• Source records

○ ○ ○ ○ ○

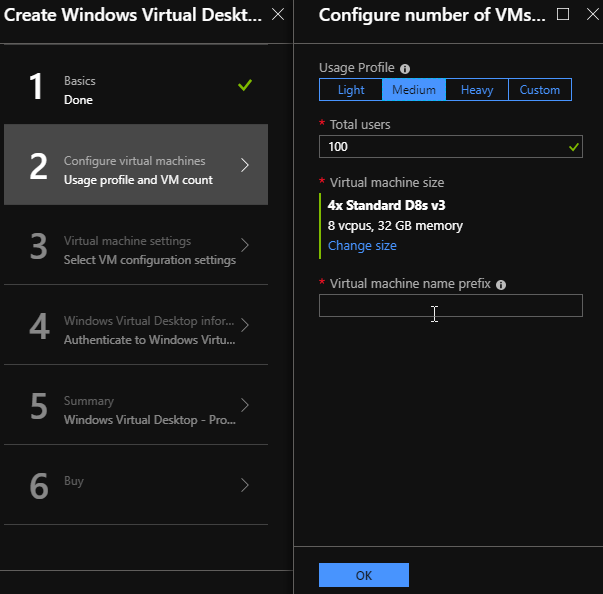
Task: Open step 4 Windows Virtual Desktop information
Action: pyautogui.click(x=135, y=325)
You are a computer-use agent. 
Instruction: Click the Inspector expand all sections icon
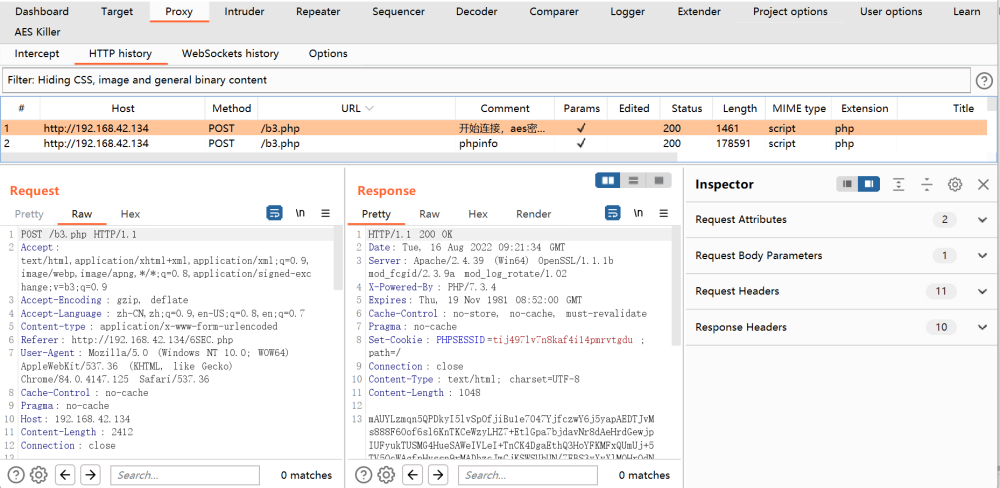point(899,184)
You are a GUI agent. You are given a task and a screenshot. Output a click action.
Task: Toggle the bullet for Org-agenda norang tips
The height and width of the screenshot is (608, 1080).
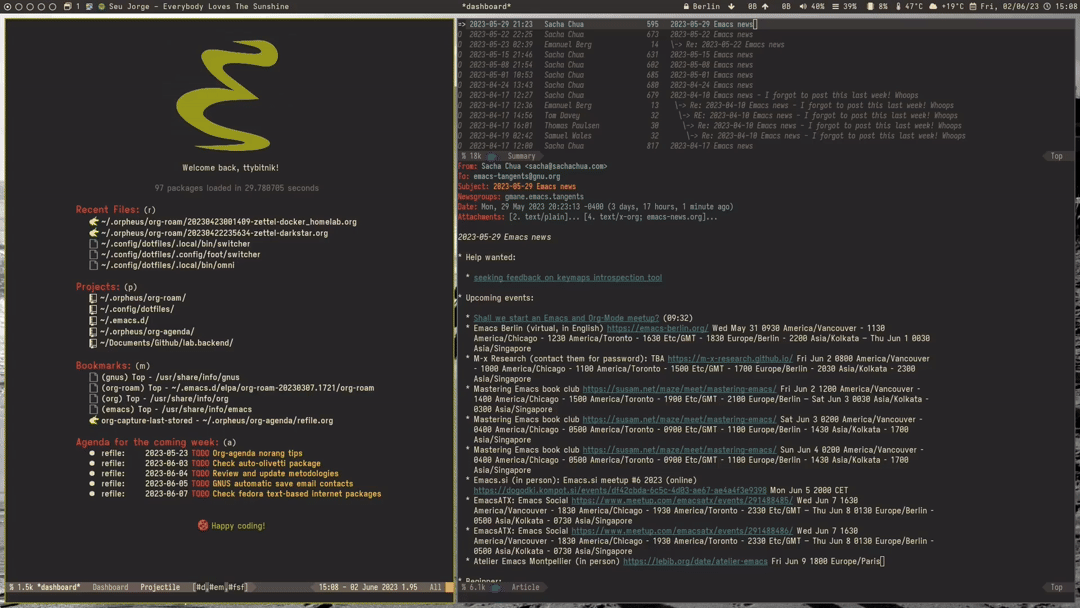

○ ○ ○ ○ ○

• The problem
Leave out the pictures, and retype exactly the lines from the one containing "Task: Toggle the" through the last line of the data above, no more and no less.

• Task answer
Task: Toggle the bullet for Org-agenda norang tips
The height and width of the screenshot is (608, 1080).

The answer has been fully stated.